Auch Bremen und Bremerhaven wollen eine klare gesetzliche Regelung abwarten. Verantwortlich für die Hartz-IV-Empfänger seien der Bund beziehungsweise die Bundesagentur für Arbeit (BA), teilte das Bremer Sozialressort mit. Bremen und Bremerhaven hatten bereits im Dezember angekündigt, bei Ansprüchen nach Sozialgesetzbuch (SGB) XII (Sozialhilfe) fünf Euro mehr zu zahlen. Das betrifft bedürftige Rentner sowie dauerhaft erwerbsunfähige Männer und Frauen.

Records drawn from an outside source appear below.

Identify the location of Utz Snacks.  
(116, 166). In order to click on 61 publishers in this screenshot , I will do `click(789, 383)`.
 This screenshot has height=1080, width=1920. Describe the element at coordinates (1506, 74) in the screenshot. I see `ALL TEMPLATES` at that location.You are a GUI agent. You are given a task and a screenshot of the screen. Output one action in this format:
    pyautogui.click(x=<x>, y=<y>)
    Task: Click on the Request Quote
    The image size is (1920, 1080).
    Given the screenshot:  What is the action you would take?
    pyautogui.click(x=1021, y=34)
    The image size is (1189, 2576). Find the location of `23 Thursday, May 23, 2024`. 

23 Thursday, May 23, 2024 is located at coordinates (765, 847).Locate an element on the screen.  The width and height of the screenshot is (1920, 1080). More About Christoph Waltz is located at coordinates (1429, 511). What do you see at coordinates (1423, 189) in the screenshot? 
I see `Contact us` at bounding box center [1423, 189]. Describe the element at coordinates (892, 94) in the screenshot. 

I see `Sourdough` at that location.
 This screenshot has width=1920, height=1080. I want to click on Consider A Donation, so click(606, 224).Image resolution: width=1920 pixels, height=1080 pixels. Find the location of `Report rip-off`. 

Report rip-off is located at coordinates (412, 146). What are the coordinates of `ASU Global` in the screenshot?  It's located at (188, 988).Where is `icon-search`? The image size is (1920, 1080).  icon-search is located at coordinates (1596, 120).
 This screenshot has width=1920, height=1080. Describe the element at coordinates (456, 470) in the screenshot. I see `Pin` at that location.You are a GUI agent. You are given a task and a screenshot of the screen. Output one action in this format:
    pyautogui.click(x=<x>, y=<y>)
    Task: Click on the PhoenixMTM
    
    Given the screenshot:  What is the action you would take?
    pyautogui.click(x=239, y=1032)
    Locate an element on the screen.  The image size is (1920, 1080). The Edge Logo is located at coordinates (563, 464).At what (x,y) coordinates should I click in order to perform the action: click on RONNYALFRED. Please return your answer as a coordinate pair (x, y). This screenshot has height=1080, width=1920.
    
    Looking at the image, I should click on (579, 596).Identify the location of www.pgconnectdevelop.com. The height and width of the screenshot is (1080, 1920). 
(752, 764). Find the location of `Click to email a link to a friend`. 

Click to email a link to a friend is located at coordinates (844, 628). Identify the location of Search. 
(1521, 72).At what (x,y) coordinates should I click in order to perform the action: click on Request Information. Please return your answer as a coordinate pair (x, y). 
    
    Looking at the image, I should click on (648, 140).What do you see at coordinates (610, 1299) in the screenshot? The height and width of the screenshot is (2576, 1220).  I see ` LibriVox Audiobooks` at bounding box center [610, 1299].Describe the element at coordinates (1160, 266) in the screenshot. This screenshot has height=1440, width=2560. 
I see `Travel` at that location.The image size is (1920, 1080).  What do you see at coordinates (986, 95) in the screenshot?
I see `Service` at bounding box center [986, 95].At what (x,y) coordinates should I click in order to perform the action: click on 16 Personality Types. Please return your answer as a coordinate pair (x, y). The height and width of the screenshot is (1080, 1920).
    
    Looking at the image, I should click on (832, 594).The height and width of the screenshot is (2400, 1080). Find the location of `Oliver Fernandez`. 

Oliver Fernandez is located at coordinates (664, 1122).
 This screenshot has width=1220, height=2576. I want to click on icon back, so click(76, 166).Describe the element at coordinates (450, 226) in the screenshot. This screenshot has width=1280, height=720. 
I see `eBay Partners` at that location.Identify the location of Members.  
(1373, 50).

Regierungskoalition und SPD hatten sich am Montag auf ein Gesamtpaket im Hartz-IV-Streit geeinigt. Danach soll der Regelsatz für rund 4,7 Millionen Hartz-IV-Empfänger rückwirkend zum 1. Januar um 5 auf 364 Euro steigen. Anfang 2012 soll es eine weitere Erhöhung von 3 Euro geben, die dann noch um einen prozentualen, an Inflation und Lohnentwicklung orientierten Aufschlag ergänzt wird.